▸ **Set problem 1**
In the records starting at the line that contains "Given: Click przyjazd" and ending at the end of the records, substitute "button" for "arrow" and give those lines again with nothing else changed. Leave the pictures out of the answer.

▸ **Text passage**
________________

Pauls terminology bears careful observation. The person who is weak in faith (14:1) is one who does not have the confidence to eat everything (v. 2), but Paul does not put a premium on the degree of such confidence each one is able to demonstrate (he does not call anyone strong until 15:1; see commentary below on 15:1). Instead, it is apparent that differences of religious observance in matters of diet and holy days are under discussion because they occasion reciprocal disdain and contempt within the community (v. 3). The recurring tensions created between Jewish and gentile converts to the Christian movement by such differences in daily religious routines constitute a running theme through the nt (e.g., Mark 2:13-17, 18-20, 23-28 and parallels; Acts 10:9-16; 11:11-18; 15:6-11; Gal. 2:11-14), testimony to the long struggle to find effective bonds to transcend pluralistic practice. At first the issue in Romans 14 does not look like one created by this difference between Jew and non-Jew. Abstaining from meat and alcohol (vv. 2 and 21) are not themselves characteristic Jewish observances. They could become so because Jews (and Jewish Christians) would prefer abstinence to partaking of either in the urban settings of the empire in which both were regularly dedicated to pagan gods before being sold in the market (see Food Offered to Idols). So one is tempted to read Romans 14 in the same terms as Pauls advice to the Corinthians (1 Cor. 8:1-13; 10:12-33). But closer reading demonstrates that Paul is modulating his Corinthian experience to fit the argument of Romans (cf. commentary above on 12:3-8). At every point here the issue is the redefinition of values (cf. 12:2), and never, as in 1 Corinthians, the use or abuse of Christian freedom (the words freedom, conscience, and knowledge, so central to 1 Cor. 8 and 10, never occur in Rom. 14:1-15:13; cf. 15:14).
Pauls fundamental appeal is to accept (jb, neb), to take to oneself and into ones own community, the person of contrasting, even opposite, religious practice (14:1 and 15:7); his desire is to break the cycle of mutual condemnation that regularly results from religious zeal when it is lacking in trust or faith (14:3-4). A persons standing (v. 4), that intangible worth so fatefully linked to public religious identity and usage, is determined by the Lord to whom each belongsa direct practical application of what Paul wrote in 2:28-29. The confidence that counts is not the confidence to eat everything but the certainty that comes from integrity in each persons life-embracing relation to the Lord, whatever the practice that accompanies it, and it was to establish that integrity that Christs death and resurrection took place (v. 9). Jew and Gentile stand on an equal footing before God, alike dependent upon his vindication of all human religious practice (v. 4b; cf. concluding remark on 7:13-25 in commentary above), alike beholden to his gift of life to all through their inclusion in Christs own pattern of death and life (v. 9; cf. 4:25; 5:18; 6:10-11; 8:11; 2 Cor. 5:15), and alike accountable to the God they must all eventually recognize (vv. 10b-12; cf. 2:6; 3:4, 19).

________________

▸ **Input records**
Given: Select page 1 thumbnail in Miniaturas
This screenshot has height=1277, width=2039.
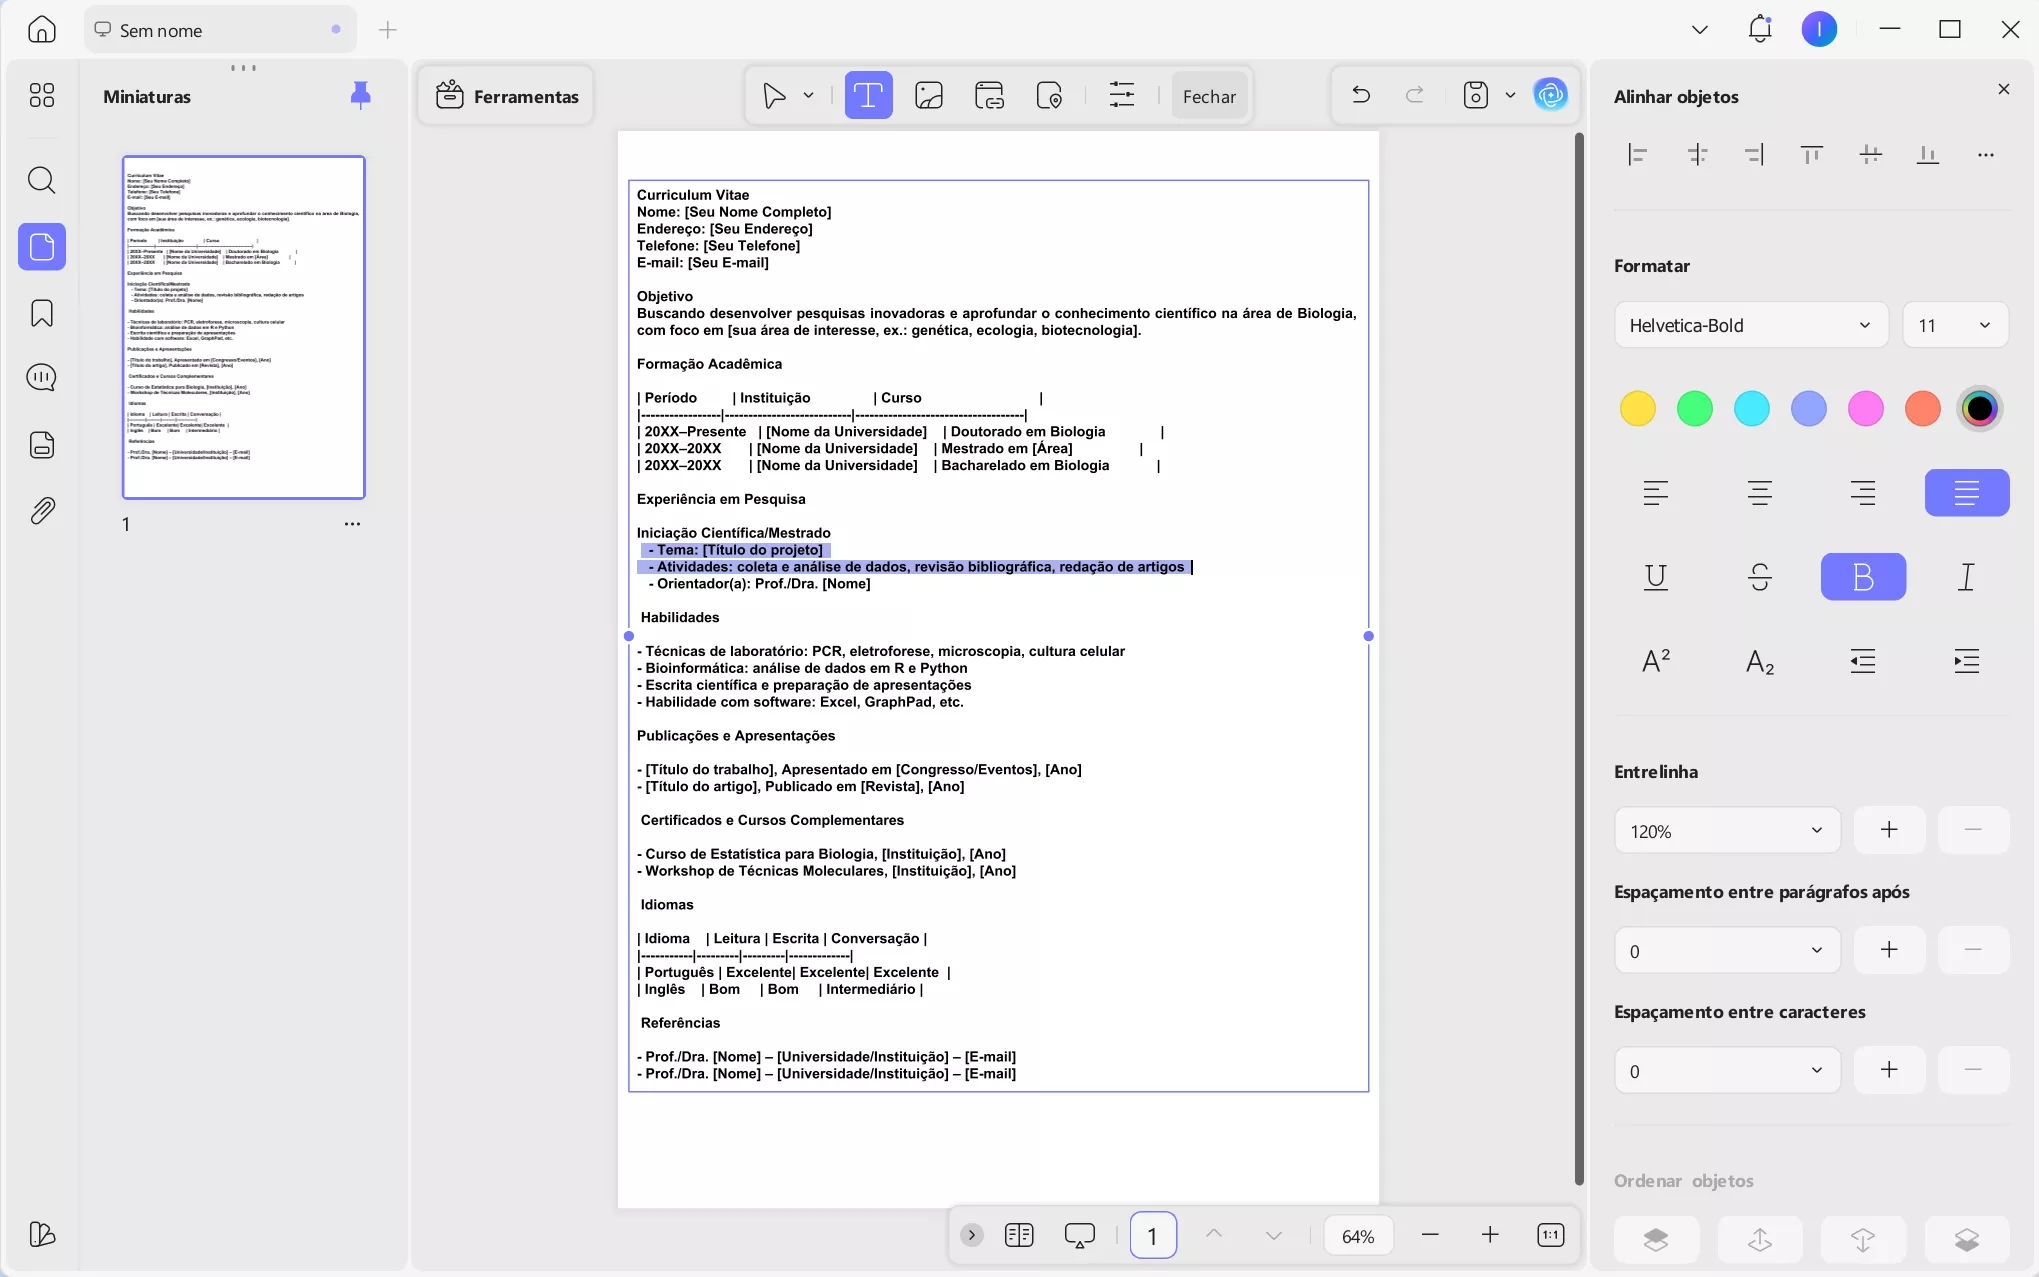Looking at the screenshot, I should [x=243, y=327].
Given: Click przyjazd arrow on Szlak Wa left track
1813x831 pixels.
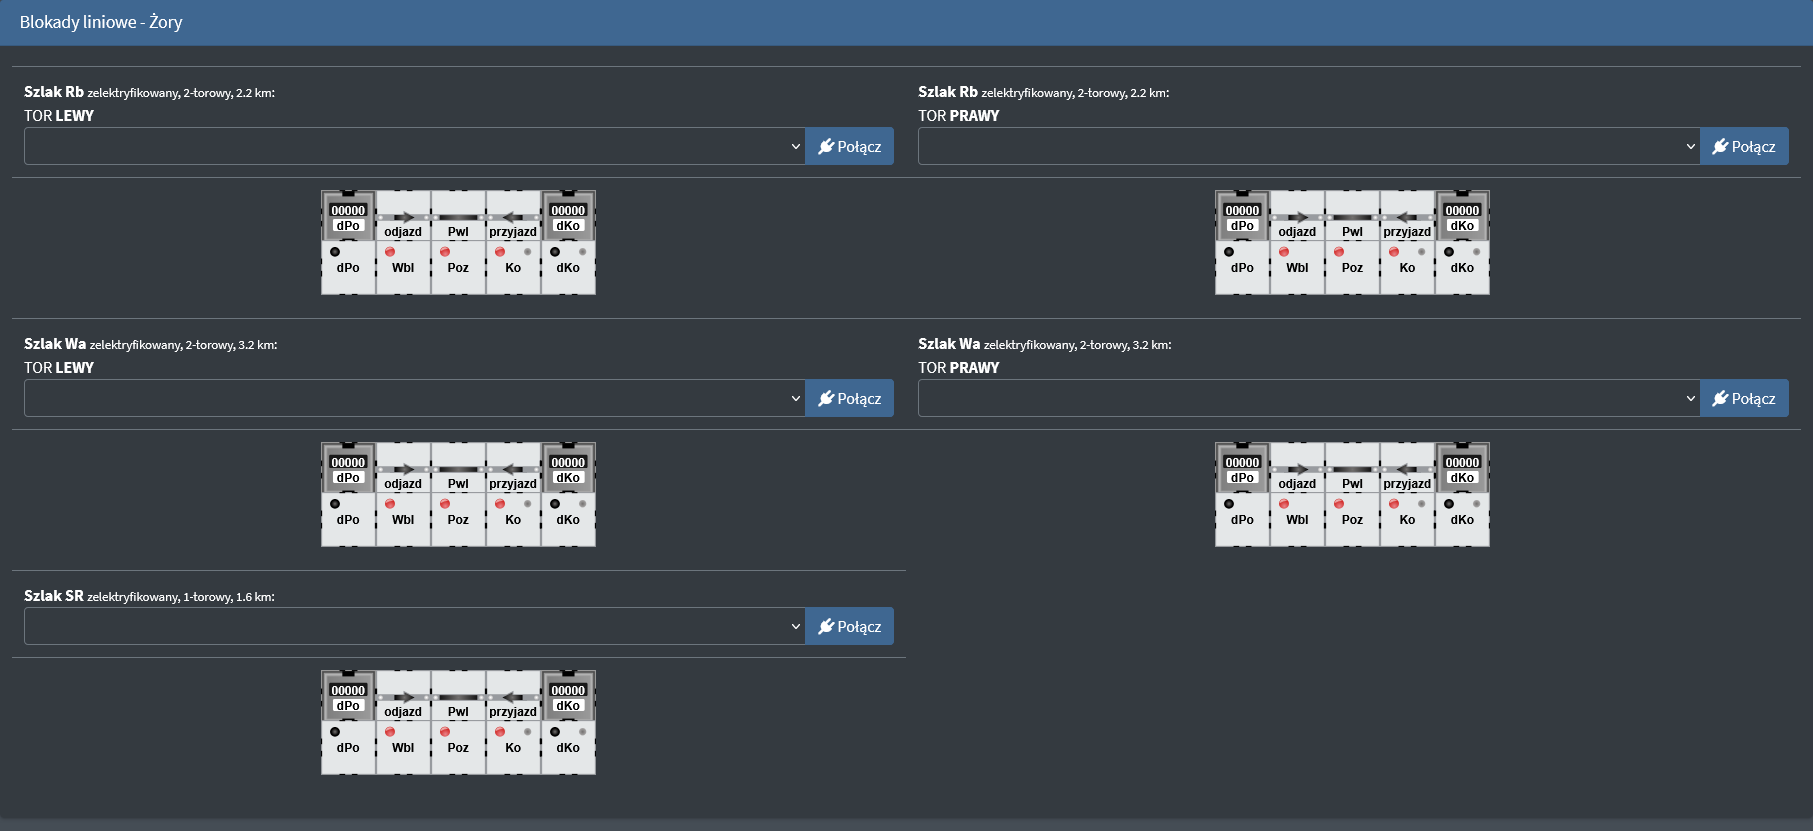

________________

▸ **Set problem 2**
Pick up the commentary on Romans 14 from the point where it stops.

▸ **Written answer 1**
Given: Click przyjazd button on Szlak Wa left track
1813x831 pixels.

▸ **Written answer 2**
14:13-23, A Definition of Right and Wrong.
In this paragraph Paul clarifies the issues raised by eating and drinking in a religious context. Verse 13 plays on different nuances of the verb to judge: one sense is to assess the worth of a fellow human being; another is to arrive at the settling of ones own values, the criteria by which those assessments of others are made. What is at stake is what one holds to be the good (v. 16; cf. 12:2b) or right and wrong (vv. 20b, 21a, rsv). These, along with their equivalents in the ritual law of the ot, clean and unclean, are measured first by what violates the personal integrity and religious conviction of the fellow human being for whom Christ died (vv. 13-16). In v. 15 sparing such injury (rsv) to the other is the specific form of accepting (14:1) the religiously different person; it is a concrete instance of loving ones neighbor as oneself (13:9). Verses 17-19 generalize this process of definition by appealing to more conventional qualities associated with the kingdom of God, to what is well-pleasing to God or passes the test of human experience, and to what contributes to the common good. But vv. 20-23 return to the narrower subject at hand. Freedom is not the issue. Conceding to the one side that food does not defile (v. 20b; cf. v. 14; Mark 7:19), Paul nevertheless restates his earlier test, whether an action violates or reverses the work of God (v. 20a; cf. 15b). It is wrong for one to eat when one really believes one should not (vv. 20c and 23a), and right to abstain when not to do so would strike at the sensibilities of others (v. 21). The foundation of right action in every case is a right relationship to God, of trust (vv. 22a and 23). In the only use Paul makes in his Letters of the common ancient beatitude form (Rom. 4:7-8 is an ot quotation; see Beatitudes), he pronounces that person blessed whose standing before God is not itself at stake in decisions about right and wrong (v. 22b), for whom that anxiety-producing link between diet and salvation has been subordinated to secure trust in Goda kind of ultimate practical application of the Letters argument concerning justification.
15:1-13, Christ the Paradigm for Jew and Gentile.
Those who are strong and secure in the sense just referred to, Paul goes on, have an obligation not simply to put up with the failings of the less strong but to support them (cf. Gal. 6:2). This is the only time Paul ever distinguishes some Christians from others as strong (a word not used in 1 Cor. 8-10; cf. 2 Cor. 13:9), and he includes himself among its referents. But he does so only to elucidate such strength with the model of Christ; Christ is the suffering righteous one of Ps. 69:9, who remained obedient while enduring the ultimate derision that could be carried out in the name of religion. (For the role of Ps. 69 in the passion narrative, cf. Mark 15:23, 36 and parallels; John 2:17; 15:25.) This is the Christ Pauls readers are to put on (13:14). Such commitment to please the other rather than oneself requires the endurance and encouraging support that come from God (v. 5a; cf. 5:3-5), that give life a dimension of hope, and that the Scriptures just quoted are intended to provide (v. 4).